Abstract

Background: A recent American Cancer Society study showed that the rate of colorectal cancer (CRC) in young American adults is rising. There are limited data on young Arabian adults with CRC. Herein we explore differences between American and Egyptian young adults with CRC. Methods: A retrospective review of young (≤46 years old) patients (pts) with CRC in the United States (US-pts) and Egypt (EGY-pts) was undertaken. T and Fisher’s exact tests were used for comparative analyses. Kaplan-Meier methodology estimated survival. Results: In total, 504 pts with CRC were studied, incorporating 62 US-pts (median age 38 yrs, range 20-46) and 442 EGY-pts (35 yrs, 15-46). US-pts were more commonly female (66% vs 41%, p < 0.001) and had more colon primaries (75% vs 50%, p = 0.001). EGY-pts had more left-sided tumors (78% vs 61%, p = 0.008), of which 49% were rectal primaries (vs 24% for US-pts, p < 0.001). US-pts had more well-differentiated tumors (25% vs 3%, p < 0.001), whereas EGY-pts had more mucin-producing tumors (40% vs 26%, p = 0.042). US-pts were more likely to have bowel obstruction (64% vs 17%, p < 0.001) and present with metastatic (met) disease (66% vs 28%, p < 0.001), particularly in the liver, lung, and peritoneum (56% vs 40%, p = 0.04; 35% vs 5%, p < 0.001; 48% vs 16%, p < 0.001). Comparing pts with met disease, EGY-pts tended to have rectal primaries (33% vs 22%), while US-pts had more right-sided tumors (38% vs 18%). US-pts were more likely to undergo palliative resection or metastatectomy (41% vs 26%, p = 0.039) and receive bevacizumab (69% vs 1%, p < 0.001). EGY-pts received more 5-FU alone (39% vs 2%, p < 0.001) or 5-FU + radiation (40% vs 0%, p < 0.001), whereas US-pts received more FOLFOX/FOLFIRI (64% vs 13%, p < 0.001).
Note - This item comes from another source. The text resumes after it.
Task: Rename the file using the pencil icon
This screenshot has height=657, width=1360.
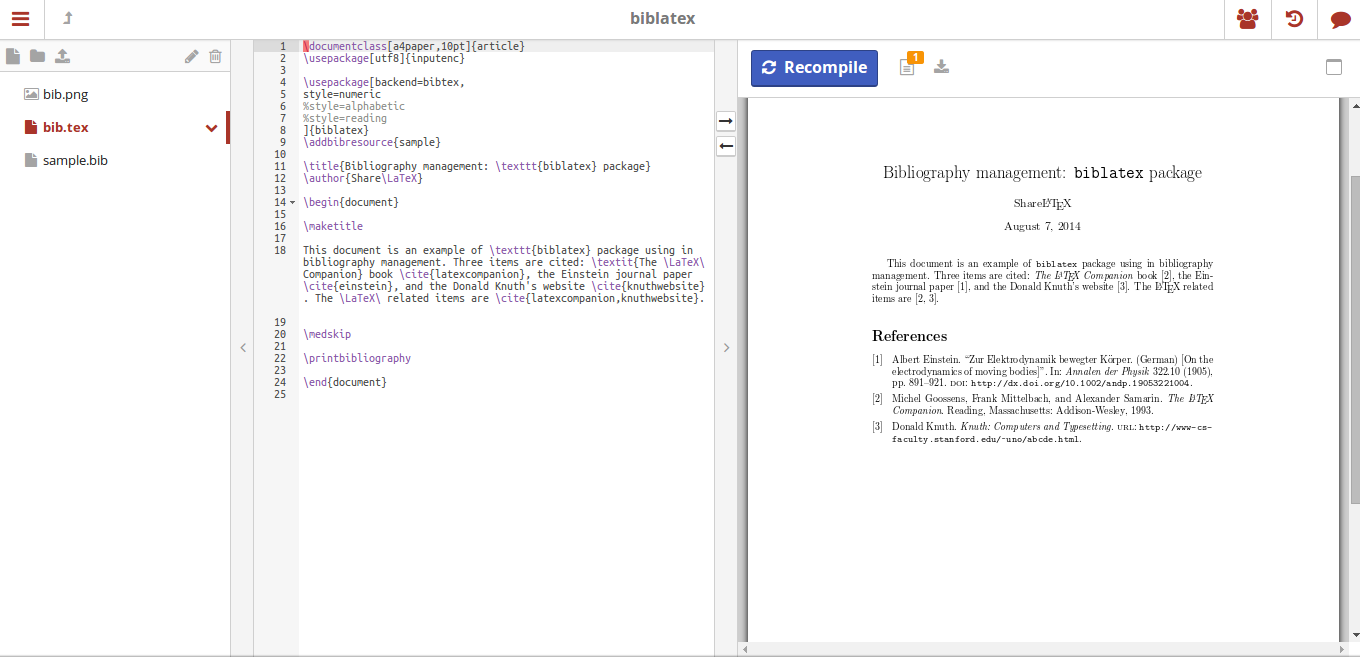Action: (191, 57)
There was no statistically significant difference in median overall survival between US-pts (Not Reached) and EGY-pts (76 months (mos), p = 0.6), nor median progression free survival between US-pts (20 mos) and EGY-pts (13 mos, p = 0.202). Conclusions: Significant differences were observed among young US-pts and EGY-pts with CRC, particularly primary tumor location, patterns of metastasis, and treatment used. Further evaluation of the environmental and ethnic impact on disease biology and treatment outcomes is warranted. Legal entity responsible for the study: Georgetown University IRB Funding: None Disclosure: All authors have declared no conflicts of interest.